Человек остановился и обернулся. По-видимому, форма мушкетера произвела на него то же впечатление, что и на Каролину Лаллеман, — он дернул мальчика за руку и пошел прочь, бормоча что-то себе под нос и хмуря брови, но тут Теодор сказал как раз то, что должно было остановить седоусого.
— Господин майор, мне надо поговорить с вами… Не смотрите на мой мундир… Мне нужно поговорить с вами, чтобы знать, что делать…
Майор снова в нерешительности остановился и посмотрел на мушкетера.
— Поговорить со мной? — переспросил он. — Но почему именно со мной, молодой человек? Я вас не знаю.
— Зато я вас знаю, — сказал Жерико, — и не поверю, чтобы бывший друг Лазара Гоша отказался в такой вечер, как сегодня, помочь мне своим советом…
— Вот как, — удивился тот. — а откуда вы меня знаете, сударь?
— Я знаю вас с прошлой ночи, господин майор. В лесу над кладбищем, там, в Пуа…
Старик офицер вздрогнул, потом поглядел по сторонам и неожиданно решил:
— Идемте ко мне, там нам будет удобнее…
Он жил совсем рядом, в той стороне, откуда пришли мушкетеры, в странном, формой похожем на подкову переулке, который обегал нечто вроде амбара, построенного на развалинах капеллы св. Николая, назывался этот переулок Тесным, и, надо сказать, с полным основанием.
— Лошадь вы можете поставить напротив, у господина Токенна, видите, вон какая у него большая кузня, там занято не меньше сотни рабочих. Он человек услужливый: мы сейчас его спросим, он живет на другом конце улицы, около Братства милосердых. И воду не придется издалека носить, у нас хороший водоем… да нынче еще сплошные дожди! Вас я уложу на кровати сына, он уехал в воскресенье, а кровать, как мне кажется, вам куда нужнее разговора…

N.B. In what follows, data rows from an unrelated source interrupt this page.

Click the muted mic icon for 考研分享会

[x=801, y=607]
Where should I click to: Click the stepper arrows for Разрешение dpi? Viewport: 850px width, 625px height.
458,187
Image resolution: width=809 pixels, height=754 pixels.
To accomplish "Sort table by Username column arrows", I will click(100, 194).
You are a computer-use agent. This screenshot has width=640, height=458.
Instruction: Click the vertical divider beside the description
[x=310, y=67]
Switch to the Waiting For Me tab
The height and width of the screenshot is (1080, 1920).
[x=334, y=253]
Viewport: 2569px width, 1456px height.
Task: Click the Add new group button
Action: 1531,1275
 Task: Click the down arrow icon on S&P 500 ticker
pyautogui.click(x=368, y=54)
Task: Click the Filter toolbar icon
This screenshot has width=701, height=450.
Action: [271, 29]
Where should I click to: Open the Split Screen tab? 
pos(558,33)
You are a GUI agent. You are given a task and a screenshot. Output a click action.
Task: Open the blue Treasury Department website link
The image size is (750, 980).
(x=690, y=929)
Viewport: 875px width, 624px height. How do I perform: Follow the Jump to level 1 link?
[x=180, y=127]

Кроме Жана, десятилетнего мальчика, и сына, отправившегося в Париж, у майора была еще двадцатидвухлетняя дочь Катрин, но она была больше похожа на свою мать, чем на святую Екатерину с картины Рубенса: и мать и дочь были блондинки, с гладко прилизанными волосами, начесанными на уши, обе маленького роста и складные, хоть красивыми их и нельзя было назвать. Пока женщины хлопотали, приготавливая обед и устраивая ночлег для гостя, майор провел Жерико в именуемую кабинетом комнату с низким потолком, довольно убого обставленную, но на полках там было много книг, и среди них Теодор заметил сочинения Жан-Жака Руссо. Из кабинета дверь вела в большое помещение с закрытыми ставнями, поэтому сразу нельзя было догадаться, что это посудная лавка; вход в нее был с улицы Большеголовых. Майор объяснил:
— Альдегонда… я хотел сказать, моя жена… держит небольшую торговлю… Надо как-то жить. Получает она посуду из Лиллера, где этим занимаются… а также из Эра, видите вон те раскрашенные тарелки… Но, скажите, каким чудом королевский мушкетер мог оказаться членом «организации»?
— С вами я обязан быть откровенным, — сказал Теодор, чувствуя, что краснеет. — Я не член того, что вы называете «организацией», только прошу вас, господин майор, не гневайтесь, лучше выслушайте меня…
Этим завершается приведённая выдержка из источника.